実際、経験的な推定によれば、合理的なリスク回避の程度に対して、損失は消費平準化の利益を大幅に上回ることが示唆されている。

被保険者は囚人のジレンマに陥っている。パレート最適な結果は、各個人が完全保険を持ち、病気になった場合に100単位の医療を利用することである。

しかし、個人の視点からは、最善の行動は200単位をゼロ価格で購入し、その費用を他の全員に分担させることである。個人は、自分の行動がコストや保険料に目に見える影響を与えないと正しく仮定する。つまり、彼らは需要曲線の50から200単位までの領域を直接の利益として近視眼的に測定する。

しかし、全員がそのように考えるため、全員が200単位の医療を購入し、コストと保険料を引き上げ、非効率性を生み出し、保険の価値を損なう可能性がある 。

 

 

図1

控除額と共同支払い

民間および政府の保険会社が事後的モラルハザードを減少させるために一般的に採用する戦略は、控除額と共同支払いを要求することである。

控除額が$Xである場合、被保険者は最初の$Xの医療費を自費で支払うことを意味する。控除額だけでは、少なくとも本モデルでは全く効果がないか、保険の需要を完全に取り除いてしまうかのどちらかである。図2を参照。

 

 

図2

 

被保険者が最初の125単位の医療費を自費で支払う控除額が設定された完全保険を受けると仮定する。控除額は、被保険者に対してabcの領域の費用を増加させ、これは100単位から125単位までの費用から、需要曲線の100単位から125単位の間の領域を差し引いたものである。

125単位から200単位までを無料で使用できることによる利益は、近視眼的にはcdeの領域、つまり125単位から200単位までの需要曲線の下の領域として見なされる。図のようにabc < cdeである場合、控除額は被保険者の行動に影響を与えない。

彼らは200単位を購入し続ける。しかし、控除額が十分に大きければ、例えば最初の175単位の控除額の場合、不等式が逆転する。被保険者に対する追加費用の領域afgが、175単位から200単位までを無料で使用できることによる追加利益の領域eghを上回り、個人は保険を購入しない。

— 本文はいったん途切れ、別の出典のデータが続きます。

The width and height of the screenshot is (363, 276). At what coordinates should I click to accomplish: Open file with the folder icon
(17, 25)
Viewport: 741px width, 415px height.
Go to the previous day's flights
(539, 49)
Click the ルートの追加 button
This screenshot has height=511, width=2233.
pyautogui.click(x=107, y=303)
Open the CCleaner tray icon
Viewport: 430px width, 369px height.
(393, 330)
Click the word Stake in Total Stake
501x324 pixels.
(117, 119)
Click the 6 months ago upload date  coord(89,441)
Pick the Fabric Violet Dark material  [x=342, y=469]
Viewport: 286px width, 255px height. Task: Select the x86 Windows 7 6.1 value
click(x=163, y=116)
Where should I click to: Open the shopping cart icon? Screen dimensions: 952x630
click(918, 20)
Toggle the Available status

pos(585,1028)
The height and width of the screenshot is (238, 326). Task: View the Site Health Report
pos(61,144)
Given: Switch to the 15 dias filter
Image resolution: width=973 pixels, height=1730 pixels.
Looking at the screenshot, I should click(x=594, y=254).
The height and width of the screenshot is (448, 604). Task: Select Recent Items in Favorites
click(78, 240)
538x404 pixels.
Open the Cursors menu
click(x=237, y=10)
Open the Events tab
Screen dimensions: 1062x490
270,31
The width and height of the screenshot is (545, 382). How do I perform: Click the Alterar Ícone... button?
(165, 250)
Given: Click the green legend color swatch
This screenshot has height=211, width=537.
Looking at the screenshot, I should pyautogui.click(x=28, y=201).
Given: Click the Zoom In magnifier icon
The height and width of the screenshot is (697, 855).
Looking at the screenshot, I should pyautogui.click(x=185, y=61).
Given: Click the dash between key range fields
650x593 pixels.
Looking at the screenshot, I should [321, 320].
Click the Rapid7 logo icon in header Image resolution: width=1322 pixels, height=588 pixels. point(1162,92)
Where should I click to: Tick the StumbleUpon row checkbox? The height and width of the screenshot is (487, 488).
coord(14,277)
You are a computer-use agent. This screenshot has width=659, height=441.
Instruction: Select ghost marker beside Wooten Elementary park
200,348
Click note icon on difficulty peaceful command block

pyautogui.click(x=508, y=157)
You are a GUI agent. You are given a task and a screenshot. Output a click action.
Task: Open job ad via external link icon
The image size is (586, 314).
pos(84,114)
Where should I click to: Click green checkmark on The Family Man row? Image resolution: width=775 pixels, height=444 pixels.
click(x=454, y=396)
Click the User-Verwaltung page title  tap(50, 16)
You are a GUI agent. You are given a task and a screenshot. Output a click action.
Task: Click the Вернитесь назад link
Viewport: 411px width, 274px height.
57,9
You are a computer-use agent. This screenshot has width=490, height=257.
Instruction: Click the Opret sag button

共同支払いはより有用である可能性がある。図3を参照。

被保険者が医療費の75%を支払う必要があると仮定する。図の横線0.75で示されている。この共同支払いにより、需要される医療の量は135単位に減少する。

被保険者にとっての純損失はabcの領域であり、これは135単位の医療をカバーする保険を持つことによる消費平準化の価値よりも少ないかもしれない。共同支払いは、完全保険下での見かけ上の価格がゼロである場合に、保険を過剰に利用するモラルハザードのインセンティブを減少させることで、保険を価値あるものにする可能性がある。

限界において、最適な共同支払い率は、過剰消費からくる非効率性を減らす利益と、医療費の支払いを増やすことによる消費平準化のコストのバランスを取るものである。